The author that inspired Sonic Youth’s ‘Sister’
In the late 1970s and early 1980s, the no-wave scene dominated New York’s underground. While the movement incorporated cinema and art, the most prominent aspect of no-wave was music. Bands experimented with unconventional tunings, sounds and song structures, creating an alternative to genres such as punk and new wave.
Sonic Youth emerged from the no-wave scene alongside musicians such as Swans and Glenn Branca. These artists proved particularly influential to the development of the burgeoning noise rock genre, taking inspiration from the abrasive guitars pioneered by The Velvet Underground in the 1960s.
The band’s early work, including the albums Confusion is Sex and Bad Moon Rising, fall into the no-wave genre, complete with nihilistic lyricism and screeching, dissonant instruments. However, by 1986, Sonic Youth had moved away from the no-wave sound. While the band retained their experimentalism and caustic guitars, they slowly began to make their music slightly more accessible to the average alternative rock fan with the release of EVOL.
As Sonic Youth have evolved, they have found a way to blend harsh, noisy instrumentation with melody – never abandoning their roots while striving for musical progression. After EVOL, the band released Sister, which paved the way for one of the band’s most acclaimed albums, Daydream Nation. Yet, Sister isn’t far off the heights reached on the subsequent record, with songs such as ‘Schizophrenia’ and ‘Catholic Block’ remaining firm fan favourites.

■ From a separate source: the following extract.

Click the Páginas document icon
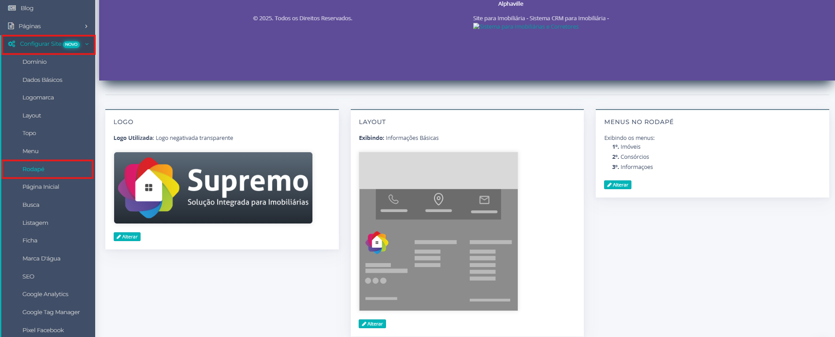[x=11, y=26]
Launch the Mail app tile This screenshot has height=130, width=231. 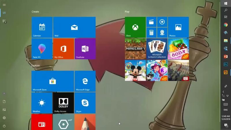[74, 27]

The record marks a progression in the band’s sound towards greater accessibility, with ‘Schizophrenia’ following a rather conventional structure, departing from chaotic, frenetic instrumentation for most of the track. It was inspired by bassist and vocalist Kim Gordon’s brother, who was diagnosed with paranoid schizophrenia. In the song, the person with the condition is a sister figure, with Moore singing, “She keeps coming closer saying, ‘I can feel it in my bones/ Schizophrenia is taking me home.’” Gordon assumes the role of the sister in the second half, adding, “My future is static/ It’s already had it.”
Alongside Gordon’s brother, the band were inspired by the author Philip K. Dick, best known for writing Do Androids Dream of Electric Sheep?, The Man in the High Castle and A Scanner Darkly. The writer had a twin sister, yet she died shortly after they were born. This fact never left Dick’s mind, and in the 1970s, he increasingly found himself experiencing episodes of psychosis.
He told Charles Platt in 1979, “I experienced an invasion of my mind by a transcendentally rational mind, as if I had been insane all my life and suddenly I had become sane.”
Dick’s life fascinated the band, and they included references to him throughout the album. Gordon explained how Dick came to inspire the recording of Sister. She said during an interview with Radical Reads, “In 1987, Thurston and I were both reading Philip K. Dick, whose writing has more in common with philosophy than science fiction, and whose descriptions of schizophrenia were better than those of any medical journal.”
Gordon added, “Philip Dick had a twin sister who died shortly after she was born and whose memory plagued him his whole life — which is maybe how and why our new album ended up being called Sister.”